Answer these questions from the passage on the discrete Tchebichef transform below:
1. How many additions and bit-shifting operations does the 8-point integer DCT approximation used in H.264/AVC require?
2. What coder resulted from embedding DTT in SPECK?
3. Into which coefficients of each block was the watermark image embedded?

(TEXT SECTION)
□ □ □ □ □ □ □

In recent years, discrete Tchebichef transform (DTT) became widely applied in image compression [1,2,3,4,5,6,7,8], video coding [8,9,10], signal processing [11], image segmentation [12], image denoising [13], speech recognition [14,15], etc. DTT is a linear orthonormal transform obtained from orthogonal Tchebichef polynomials. Compared with discrete cosine transform (DCT), DTT demonstrates similar energy compactness and decorrelation for images of nature scenes. Furthermore, DTT outperforms DCT in images with significant illumination variations. Owing to its energy compactness and decorrelation, DTT is extensively used and highly effective in image compression [1,2,3,4,5,6,7,8,16,17]. For example, in [10], the proposed DTT approximation was embedded in the software library x264 [18] for encoding video streams into the H.264/AVC standard [19]. It requires 38% fewer additions and eliminates bit-shifting operations compared to the 8-point integer approximation of the DCT currently used in H.264/AVC [20,21]. The latter requires 32 additions and 14 bit-shifting operations.

The signal processing in the DTT domain is applied in neural signal compression when the neural recording microsystems are designed with specific requirements for the power consumption, chip area, and the wireless interfacing data rate [22].

In [23], DTT was embedded in the wavelet-based still image coder SPECK. The resulting coder HLDTT has shown a significant improvement in peak signal-to-noise ratio at lower bit rates. Also, a reduction in encoding and decoding time over DCT-based embedded coders was achieved to realize a low-power image compression system for hand-held portable devices [7].

Other areas of DTT application are also of interest. In [24], a digital watermarking algorithm using DTT was proposed as more robust to Gaussian noise attacks. To add a watermark, the initial image is split into nonoverlapped blocks, and DTT is performed for each of them. A watermark image was embedded into the largest DTT coefficients of each block, resulting in time savings compared to DCT [24].

In various applications, reducing the computational time for DTT is essential for achieving real-time or high-performance implementations. The literature describes two primary types of DTT based on their applications: real DTT and integer DTT. The original real DTT matrix can be derived by multiplying each row of the integer DTT matrix by a specific coefficient. Consequently, fast algorithms for real DTT can be efficiently developed based on the fast algorithms designed for integer DTT [17].

Because the main application of DTT is image compression and video coding, the developing of fast DTT algorithms is oriented towards the standards of these applications. As a consequence, fast algorithms were constructed for the 4 × 4 and 8 × 8 two-dimensional (2D) integer DTT and its approximations [1,8,10,25,26,27,28,29,30,31,32,33]. The authors are not aware of any articles devoted to designing fast DTT algorithms for input sequences of lengths different from 4 and 8. However, along with image compression, DTT is utilized for various tasks such as signal and image denoising, segmentation, and classification, where the result is often affected by the size of the processing window. In these situations, restricting the window size to values of 4 and 8 is not relevant. Moreover, short-length DTT algorithms can be included as typical modules to develop long-length algorithms [34,35].

□ □ □ □ □ □ □

(GIVEN INFORMATION)

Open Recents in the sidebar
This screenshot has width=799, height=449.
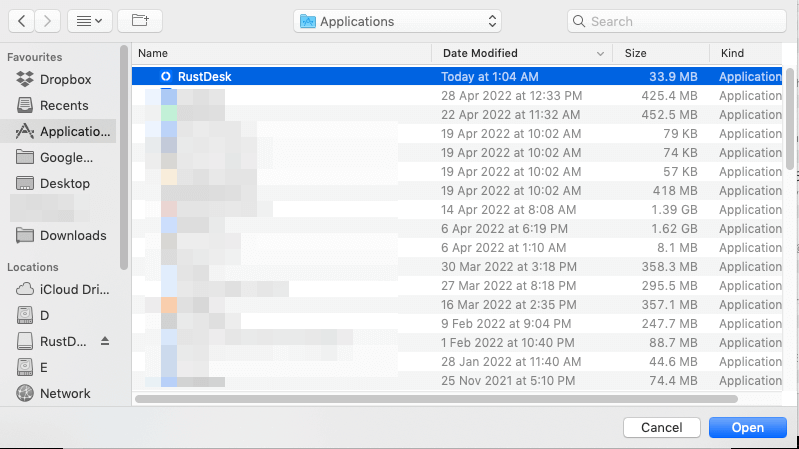tap(64, 105)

□ □ □ □ □ □ □

(OUTPUT OF THE TASK)
1. 32 additions and 14 bit-shifting operations.
2. HLDTT.
3. The largest DTT coefficients of each block.